Material from a pointing dataset:
____________
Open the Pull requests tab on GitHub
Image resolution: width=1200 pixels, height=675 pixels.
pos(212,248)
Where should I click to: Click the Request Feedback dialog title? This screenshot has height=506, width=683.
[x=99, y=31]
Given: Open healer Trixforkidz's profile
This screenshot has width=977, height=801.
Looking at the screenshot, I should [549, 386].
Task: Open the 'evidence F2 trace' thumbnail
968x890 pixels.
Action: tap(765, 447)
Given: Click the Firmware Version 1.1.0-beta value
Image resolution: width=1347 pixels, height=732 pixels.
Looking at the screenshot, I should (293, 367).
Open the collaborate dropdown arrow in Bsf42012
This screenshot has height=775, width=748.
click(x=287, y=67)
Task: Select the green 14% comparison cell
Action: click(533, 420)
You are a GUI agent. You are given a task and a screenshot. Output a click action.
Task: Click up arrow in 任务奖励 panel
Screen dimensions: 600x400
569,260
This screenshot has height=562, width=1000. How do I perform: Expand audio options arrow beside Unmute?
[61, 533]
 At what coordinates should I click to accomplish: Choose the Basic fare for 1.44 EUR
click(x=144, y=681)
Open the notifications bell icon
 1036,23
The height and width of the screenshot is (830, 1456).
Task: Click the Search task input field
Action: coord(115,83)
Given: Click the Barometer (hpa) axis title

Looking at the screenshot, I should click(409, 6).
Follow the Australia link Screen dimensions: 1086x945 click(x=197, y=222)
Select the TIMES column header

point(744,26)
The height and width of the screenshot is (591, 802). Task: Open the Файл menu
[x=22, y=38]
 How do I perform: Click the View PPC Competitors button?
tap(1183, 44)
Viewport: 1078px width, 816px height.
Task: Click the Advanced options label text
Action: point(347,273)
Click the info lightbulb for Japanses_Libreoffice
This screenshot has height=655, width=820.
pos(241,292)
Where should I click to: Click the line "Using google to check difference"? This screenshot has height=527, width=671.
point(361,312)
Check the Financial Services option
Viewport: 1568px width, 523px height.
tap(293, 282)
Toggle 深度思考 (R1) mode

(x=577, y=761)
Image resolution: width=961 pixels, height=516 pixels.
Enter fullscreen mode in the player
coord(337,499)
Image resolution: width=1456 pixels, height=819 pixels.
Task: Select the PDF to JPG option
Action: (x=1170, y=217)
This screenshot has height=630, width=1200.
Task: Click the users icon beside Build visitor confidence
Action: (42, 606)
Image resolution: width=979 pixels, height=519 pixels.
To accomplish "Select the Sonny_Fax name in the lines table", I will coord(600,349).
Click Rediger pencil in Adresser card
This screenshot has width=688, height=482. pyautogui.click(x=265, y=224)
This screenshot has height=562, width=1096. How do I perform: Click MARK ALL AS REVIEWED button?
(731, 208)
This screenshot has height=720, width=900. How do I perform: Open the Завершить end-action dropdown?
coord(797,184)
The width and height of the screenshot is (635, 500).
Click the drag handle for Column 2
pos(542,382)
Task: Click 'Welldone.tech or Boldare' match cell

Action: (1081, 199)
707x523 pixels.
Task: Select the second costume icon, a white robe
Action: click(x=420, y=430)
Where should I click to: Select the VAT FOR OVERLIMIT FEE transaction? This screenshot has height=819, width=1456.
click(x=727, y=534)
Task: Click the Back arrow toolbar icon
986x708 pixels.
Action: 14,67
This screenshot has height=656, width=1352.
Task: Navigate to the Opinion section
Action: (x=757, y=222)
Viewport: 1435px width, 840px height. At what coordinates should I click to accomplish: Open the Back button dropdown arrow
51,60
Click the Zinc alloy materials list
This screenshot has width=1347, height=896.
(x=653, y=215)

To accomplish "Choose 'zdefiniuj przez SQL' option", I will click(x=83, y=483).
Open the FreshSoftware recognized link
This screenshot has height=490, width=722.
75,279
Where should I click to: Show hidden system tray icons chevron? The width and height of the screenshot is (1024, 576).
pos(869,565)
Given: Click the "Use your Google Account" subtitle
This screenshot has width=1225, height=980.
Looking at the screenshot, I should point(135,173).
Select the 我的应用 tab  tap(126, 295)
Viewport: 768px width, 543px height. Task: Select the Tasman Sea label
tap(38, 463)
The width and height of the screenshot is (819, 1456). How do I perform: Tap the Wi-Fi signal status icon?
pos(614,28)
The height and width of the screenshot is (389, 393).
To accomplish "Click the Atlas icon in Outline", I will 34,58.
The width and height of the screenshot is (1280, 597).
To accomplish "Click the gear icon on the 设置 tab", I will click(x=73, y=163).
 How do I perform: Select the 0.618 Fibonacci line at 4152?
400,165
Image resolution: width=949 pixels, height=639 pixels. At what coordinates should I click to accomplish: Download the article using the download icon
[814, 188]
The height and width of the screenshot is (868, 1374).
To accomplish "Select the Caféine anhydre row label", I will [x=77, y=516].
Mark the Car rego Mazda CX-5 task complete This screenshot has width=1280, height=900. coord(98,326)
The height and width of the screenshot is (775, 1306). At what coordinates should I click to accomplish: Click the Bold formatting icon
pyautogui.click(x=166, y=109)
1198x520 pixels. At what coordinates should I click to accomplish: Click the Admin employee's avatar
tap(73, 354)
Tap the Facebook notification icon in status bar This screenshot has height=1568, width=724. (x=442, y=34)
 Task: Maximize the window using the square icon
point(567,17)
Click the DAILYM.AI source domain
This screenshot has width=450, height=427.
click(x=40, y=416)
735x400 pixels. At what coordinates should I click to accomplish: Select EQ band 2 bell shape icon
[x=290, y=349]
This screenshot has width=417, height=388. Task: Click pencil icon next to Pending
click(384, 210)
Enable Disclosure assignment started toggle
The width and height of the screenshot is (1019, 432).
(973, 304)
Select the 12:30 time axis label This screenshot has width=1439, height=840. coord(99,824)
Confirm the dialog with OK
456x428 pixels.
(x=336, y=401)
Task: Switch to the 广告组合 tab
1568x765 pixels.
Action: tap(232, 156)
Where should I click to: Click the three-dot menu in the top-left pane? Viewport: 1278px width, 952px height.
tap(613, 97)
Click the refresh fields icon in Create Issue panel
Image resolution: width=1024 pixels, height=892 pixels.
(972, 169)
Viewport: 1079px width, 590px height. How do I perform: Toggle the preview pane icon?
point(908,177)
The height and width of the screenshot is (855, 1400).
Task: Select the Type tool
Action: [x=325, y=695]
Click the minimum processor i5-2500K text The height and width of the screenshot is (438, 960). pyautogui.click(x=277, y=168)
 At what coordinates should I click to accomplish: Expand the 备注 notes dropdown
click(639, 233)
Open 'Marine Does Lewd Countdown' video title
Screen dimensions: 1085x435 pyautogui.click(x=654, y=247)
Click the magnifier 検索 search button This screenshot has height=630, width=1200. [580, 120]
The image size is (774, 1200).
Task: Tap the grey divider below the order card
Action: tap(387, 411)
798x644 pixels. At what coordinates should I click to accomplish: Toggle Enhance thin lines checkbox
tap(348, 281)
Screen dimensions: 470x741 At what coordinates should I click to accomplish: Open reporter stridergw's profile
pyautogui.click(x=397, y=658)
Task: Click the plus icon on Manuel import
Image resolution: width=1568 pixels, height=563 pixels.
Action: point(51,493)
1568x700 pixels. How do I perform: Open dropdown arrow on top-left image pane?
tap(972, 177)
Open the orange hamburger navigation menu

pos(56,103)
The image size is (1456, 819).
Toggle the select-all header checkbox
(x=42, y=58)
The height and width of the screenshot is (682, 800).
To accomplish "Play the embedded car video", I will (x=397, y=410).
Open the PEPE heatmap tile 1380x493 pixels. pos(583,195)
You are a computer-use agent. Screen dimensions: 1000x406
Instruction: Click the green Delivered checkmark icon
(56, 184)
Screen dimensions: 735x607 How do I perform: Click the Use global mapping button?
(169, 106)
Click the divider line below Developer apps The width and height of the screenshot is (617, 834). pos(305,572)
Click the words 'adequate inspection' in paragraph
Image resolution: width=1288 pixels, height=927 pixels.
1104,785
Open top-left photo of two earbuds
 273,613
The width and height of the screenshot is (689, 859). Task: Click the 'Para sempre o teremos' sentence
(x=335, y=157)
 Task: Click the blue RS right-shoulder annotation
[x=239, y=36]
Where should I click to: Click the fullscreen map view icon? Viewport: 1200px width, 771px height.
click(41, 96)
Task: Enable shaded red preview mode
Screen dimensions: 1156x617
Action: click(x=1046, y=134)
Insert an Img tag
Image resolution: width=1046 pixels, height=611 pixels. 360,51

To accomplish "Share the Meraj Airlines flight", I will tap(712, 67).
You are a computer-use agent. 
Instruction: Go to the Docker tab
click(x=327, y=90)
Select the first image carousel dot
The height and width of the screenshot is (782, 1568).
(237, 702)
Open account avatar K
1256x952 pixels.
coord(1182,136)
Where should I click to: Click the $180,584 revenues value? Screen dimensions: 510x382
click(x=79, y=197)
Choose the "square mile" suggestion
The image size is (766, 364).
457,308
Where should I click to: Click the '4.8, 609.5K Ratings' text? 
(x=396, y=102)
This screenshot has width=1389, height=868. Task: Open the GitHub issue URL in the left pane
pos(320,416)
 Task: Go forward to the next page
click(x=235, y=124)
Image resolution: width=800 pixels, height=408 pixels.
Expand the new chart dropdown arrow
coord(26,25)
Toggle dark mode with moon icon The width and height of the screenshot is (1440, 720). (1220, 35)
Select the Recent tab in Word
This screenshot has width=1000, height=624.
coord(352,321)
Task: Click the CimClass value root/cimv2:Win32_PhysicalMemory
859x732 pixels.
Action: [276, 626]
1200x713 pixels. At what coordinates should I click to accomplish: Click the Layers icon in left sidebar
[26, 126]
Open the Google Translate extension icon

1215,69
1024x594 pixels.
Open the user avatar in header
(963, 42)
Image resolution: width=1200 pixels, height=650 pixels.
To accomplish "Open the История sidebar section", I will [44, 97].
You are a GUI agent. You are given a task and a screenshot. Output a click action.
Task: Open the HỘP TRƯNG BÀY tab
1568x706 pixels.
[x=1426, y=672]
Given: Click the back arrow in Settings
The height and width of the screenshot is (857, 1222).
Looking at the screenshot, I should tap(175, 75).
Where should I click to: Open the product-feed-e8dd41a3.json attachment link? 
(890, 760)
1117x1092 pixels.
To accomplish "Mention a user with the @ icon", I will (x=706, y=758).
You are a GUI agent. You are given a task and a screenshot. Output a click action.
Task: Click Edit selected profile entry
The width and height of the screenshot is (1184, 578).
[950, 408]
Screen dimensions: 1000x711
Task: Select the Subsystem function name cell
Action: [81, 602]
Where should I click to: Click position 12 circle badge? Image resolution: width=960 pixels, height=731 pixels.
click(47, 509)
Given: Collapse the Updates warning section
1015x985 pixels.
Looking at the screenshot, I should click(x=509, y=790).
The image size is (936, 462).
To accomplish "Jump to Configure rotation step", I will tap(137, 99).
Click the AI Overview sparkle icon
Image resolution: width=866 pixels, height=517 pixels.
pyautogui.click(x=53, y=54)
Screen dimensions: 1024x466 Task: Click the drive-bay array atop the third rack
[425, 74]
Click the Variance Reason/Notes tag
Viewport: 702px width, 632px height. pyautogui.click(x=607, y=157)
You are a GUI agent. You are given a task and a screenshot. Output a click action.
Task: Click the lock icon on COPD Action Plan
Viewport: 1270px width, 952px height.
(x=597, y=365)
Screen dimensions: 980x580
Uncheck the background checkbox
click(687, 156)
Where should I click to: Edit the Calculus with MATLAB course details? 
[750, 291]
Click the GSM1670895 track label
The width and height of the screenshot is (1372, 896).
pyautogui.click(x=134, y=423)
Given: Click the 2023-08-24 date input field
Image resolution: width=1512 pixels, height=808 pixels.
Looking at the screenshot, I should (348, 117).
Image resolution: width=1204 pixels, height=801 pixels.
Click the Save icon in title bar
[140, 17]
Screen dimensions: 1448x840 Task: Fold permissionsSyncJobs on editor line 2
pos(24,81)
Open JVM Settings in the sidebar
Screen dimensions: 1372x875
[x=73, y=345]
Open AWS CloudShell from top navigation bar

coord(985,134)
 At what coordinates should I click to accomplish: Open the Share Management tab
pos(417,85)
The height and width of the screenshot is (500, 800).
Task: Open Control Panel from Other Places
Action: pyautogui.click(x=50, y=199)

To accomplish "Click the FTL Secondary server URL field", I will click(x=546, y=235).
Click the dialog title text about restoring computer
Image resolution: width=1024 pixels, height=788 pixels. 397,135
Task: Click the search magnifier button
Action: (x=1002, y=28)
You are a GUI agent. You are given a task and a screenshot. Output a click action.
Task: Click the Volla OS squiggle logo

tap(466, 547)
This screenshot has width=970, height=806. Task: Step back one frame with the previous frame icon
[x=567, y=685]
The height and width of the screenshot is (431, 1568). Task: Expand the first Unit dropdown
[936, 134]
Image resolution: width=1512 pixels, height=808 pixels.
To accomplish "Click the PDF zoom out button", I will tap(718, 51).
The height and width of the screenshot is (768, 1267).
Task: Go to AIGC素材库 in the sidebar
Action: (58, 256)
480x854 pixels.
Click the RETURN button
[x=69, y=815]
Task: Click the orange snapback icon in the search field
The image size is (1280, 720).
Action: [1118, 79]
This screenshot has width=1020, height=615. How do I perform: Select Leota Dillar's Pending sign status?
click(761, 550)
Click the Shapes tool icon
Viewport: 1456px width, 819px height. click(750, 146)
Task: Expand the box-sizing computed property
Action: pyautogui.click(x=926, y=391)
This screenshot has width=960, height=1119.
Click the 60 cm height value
____________
Given problem: Copy the material above word for word, starting at its first line and ending with the line containing "Action: click(533, 420)", that line included.

Output for this task:
Open the Pull requests tab on GitHub
Image resolution: width=1200 pixels, height=675 pixels.
pos(212,248)
Where should I click to: Click the Request Feedback dialog title? This screenshot has height=506, width=683.
[x=99, y=31]
Given: Open healer Trixforkidz's profile
This screenshot has width=977, height=801.
Looking at the screenshot, I should [549, 386].
Task: Open the 'evidence F2 trace' thumbnail
968x890 pixels.
Action: tap(765, 447)
Given: Click the Firmware Version 1.1.0-beta value
Image resolution: width=1347 pixels, height=732 pixels.
Looking at the screenshot, I should (293, 367).
Open the collaborate dropdown arrow in Bsf42012
This screenshot has height=775, width=748.
click(x=287, y=67)
Task: Select the green 14% comparison cell
Action: click(533, 420)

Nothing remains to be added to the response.